** WORK TO DO **
Render as a numbered list the lines starting at the one containing "Expand the collapsed left sidebar" and ending at the one containing "Action: coord(415,94)", skipping blank lines.

** TASK DATA **
○ ○ ○ ○ ○

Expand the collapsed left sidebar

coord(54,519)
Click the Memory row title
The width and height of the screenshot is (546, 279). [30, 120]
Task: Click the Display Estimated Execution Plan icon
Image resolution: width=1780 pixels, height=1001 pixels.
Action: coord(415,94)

○ ○ ○ ○ ○

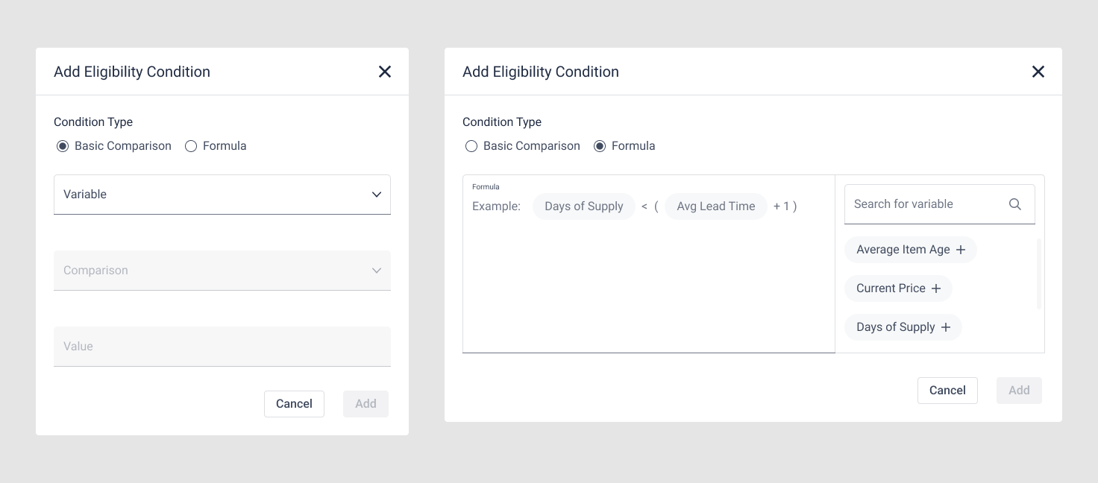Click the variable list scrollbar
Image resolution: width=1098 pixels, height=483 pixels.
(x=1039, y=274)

○ ○ ○ ○ ○

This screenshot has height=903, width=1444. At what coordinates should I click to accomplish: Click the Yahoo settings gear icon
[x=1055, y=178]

○ ○ ○ ○ ○

** ANSWER TO THIS PROBLEM **
1. Expand the collapsed left sidebar
2. coord(54,519)
3. Click the Memory row title
4. The width and height of the screenshot is (546, 279). [30, 120]
5. Task: Click the Display Estimated Execution Plan icon
6. Image resolution: width=1780 pixels, height=1001 pixels.
7. Action: coord(415,94)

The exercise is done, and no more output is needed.